А потом они стихи-то напечатали в “Октябре”, напечатали два или три каких-то кошмарных стихотворения. Я даже получила огромный гонорар. В журнале “Октябрь” заплатили 70 рублей, огромные деньги. Мать спрашивает:
– И что ты собираешься делать с этими деньгами?
Я говорю:
– Я собираюсь купить себе собаку.
Она:
– Очень хорошо.
Что и стало впоследствии другой трагедией. Но собаку я купила немедленно. И все ее помнили, все знали, кто меня знал.
И много лет пройдет, чтобы мне понять, что я пишу очень плохо. Но Степана Петровича я всегда вспоминаю с любовью и его милейшую, прекрасную жену.
Но до этого я работала в газете “Метростроевец”, с каким-то неимоверным и трагическим увлечением. Еще до этих стихотворений. А потом стали восхвалять. И вот тогда мать и получила для меня письмо Сельвинского. Да, уж Сельвинского-то мать хорошо знала, то есть не его, а читала, у нас была книга, “Умка – белый медведь” или что-то в этом роде, я не знаю. И вдруг столь недостойному корреспонденту-метростроевцу вдруг посыпались похвалы отовсюду.
Это очень трогательное письмо. Надо сказать, что во мне были какие-то слабые, нежные, стрекозиные защитные формы.

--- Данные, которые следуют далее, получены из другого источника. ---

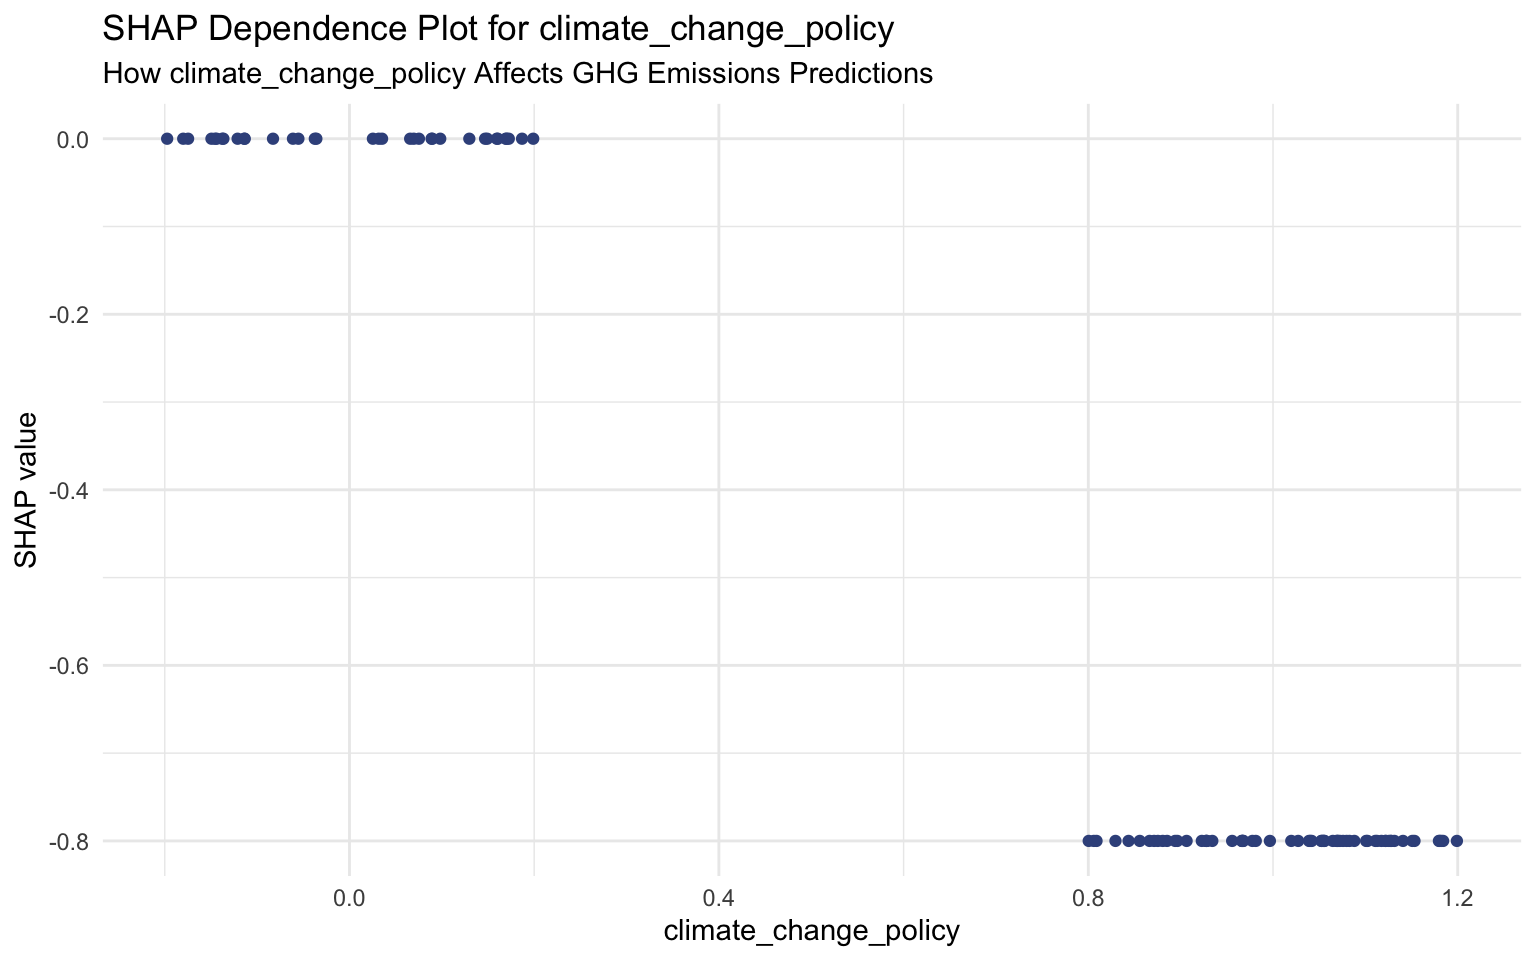
Task: Click the 'SHAP value' y-axis label
Action: [x=26, y=490]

Не то что на меня это все подействовало, но он очень преувеличил мои способности и сказал, написал, что это “дарование на грани гениальности”, ну и так далее. Рекомендовал меня для поступления в институт, куда меня и приняли с большим таким успехом.
[Приведу это письмо полностью.
Милая Изабелла Ахмадулина!
Пишу Вам под впечатлением Ваших стихов, присланных мне на отзыв Лит. институтом. Я совершенно потрясен огромной чистотой Вашей души, которая объясняется не только Вашей юностью, но и могучим, совершенно мужским дарованием, пронизанным женственностью и даже детскостью, остротой ума и яркостью поэтического, да и просто человеческого чувства!

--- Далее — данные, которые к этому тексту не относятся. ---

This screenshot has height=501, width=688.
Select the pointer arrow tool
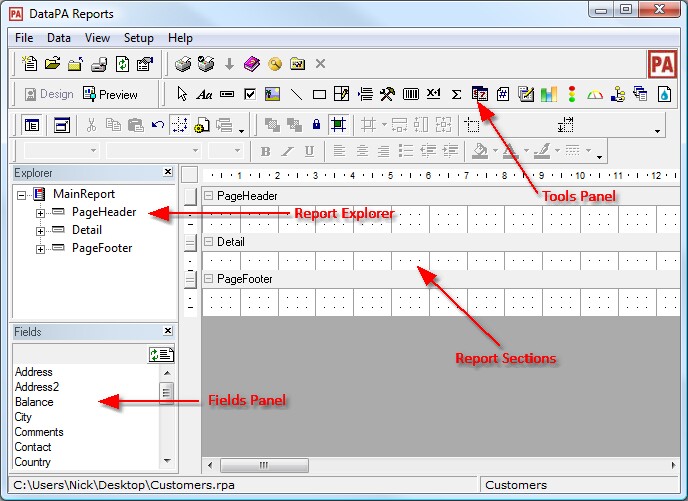click(182, 94)
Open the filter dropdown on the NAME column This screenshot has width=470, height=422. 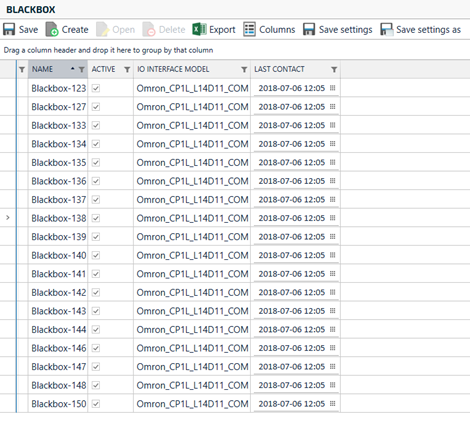82,70
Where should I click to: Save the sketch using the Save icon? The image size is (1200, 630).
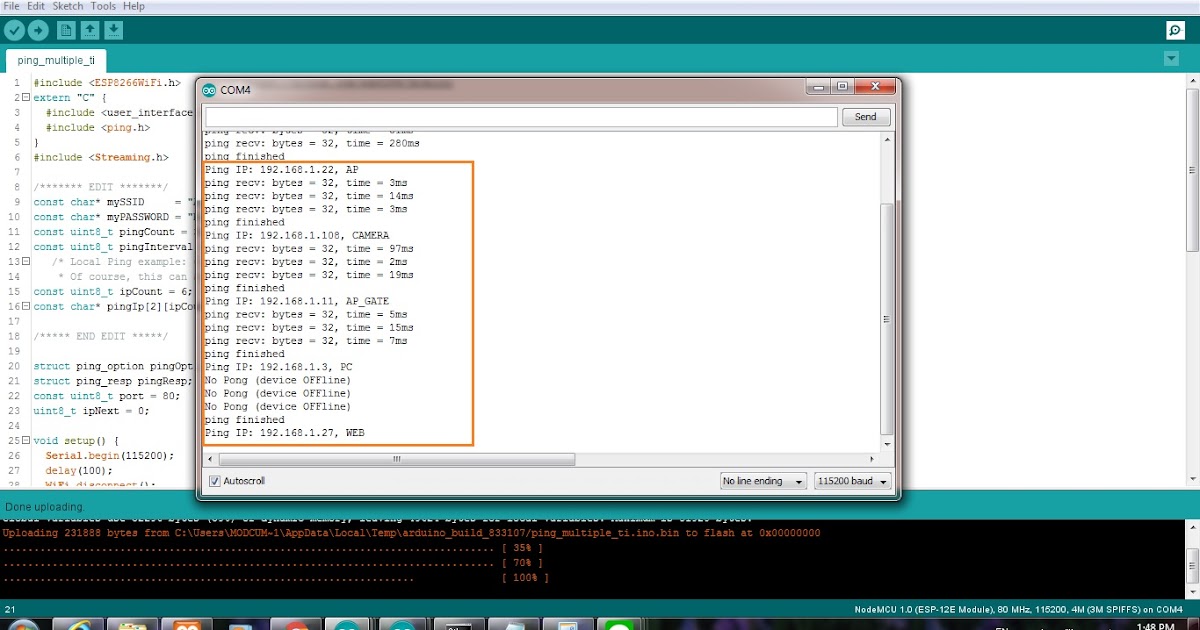113,30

Как это Вам сохранить на будущее? Хватит ли у Вас воли не споткнуться о быт? Женщине-поэту сложнее, чем поэту-мужчине… Как бы там ни было, что бы в Вашей жизни ни произошло, помните, что у вас дарование с чертами гениальности, и не жертвуйте им никому и ничему!
До свидания, чудесное Вы существо, будьте радостны и счастливы, а если и случится какая беда – поэт от этого становится только чище и выше.
Илья Сельвинский
23.03.55. – Прим. авт.]
Ну, и осенью следующего года, я помню, молодая, уже знающая, что такое Метрострой, двигаюсь к Литературному институту вдоль Ильинского сквера, а потом уже к Тверскому бульвару. Меня принарядили немного. Цветущее создание. Ну, я явилась. Там уже были какие-то другие студенты, то есть и старшие, у всех я вызвала любопытство. Но вот ласково так меня все встретили, очень приветливо, поскольку он сказал, что “у вас дарование на грани гениальности” и что “как вам будет трудно, потому что женщине особенно…”. Ну и так далее.

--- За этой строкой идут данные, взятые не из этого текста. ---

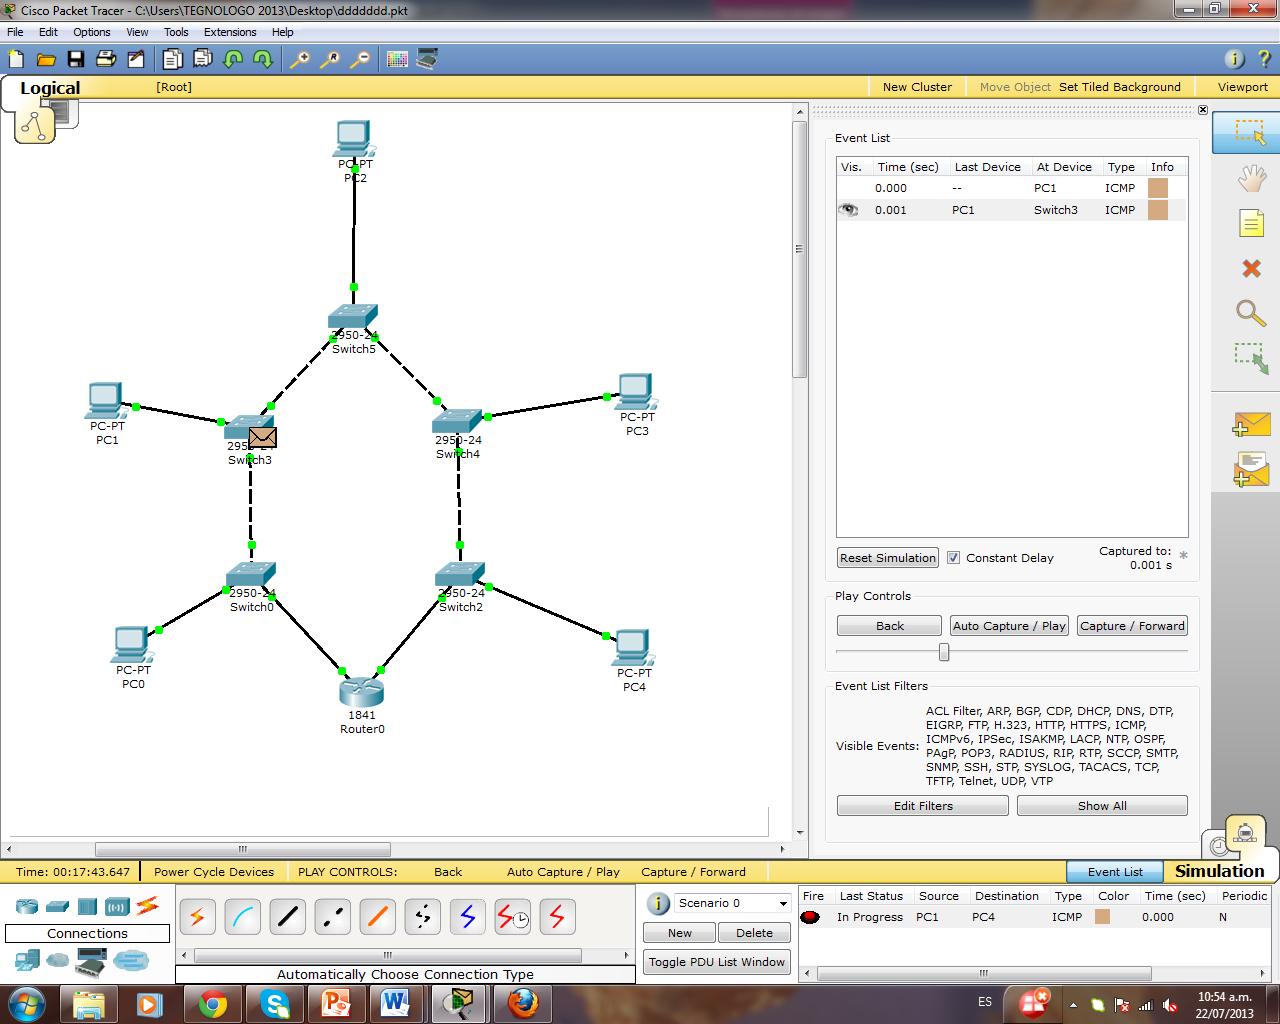1280x1024 pixels.
Task: Pick the Add Simple PDU envelope tool
Action: point(1250,425)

В институте вначале, на первом курсе, сплотилось несколько людей, которые считались более способными, а были некоторые очень симпатичные, но себя не проявившие. Старались принимать в институт не по силе грамотности или умению стихотворства, а так. Там были какие-то бывшие моряки, ну, и был замечательный, с которым мы очень дружили, который стал известным тоже, шахтер Коля Анциферов. Так что старались, чтобы это были не те, которые учились у Надежды Львовны Побединой, то есть про Победину никто там не думал, а просто не те, которые много книжек прочитали. И там была замечательная, совершенно замечательная, которую до сих пор я нежно люблю, Галя Арбузова, падчерица Паустовского. Вот она замечательная была и по уму, и по доброте, чудесный человек, такая она и теперь есть. Хоть много лет прошло, но ее я всегда вспоминаю с любовью. Ну, и, конечно, какое-то влияние Паустовского через нее проходило, и влияние, и поддержка.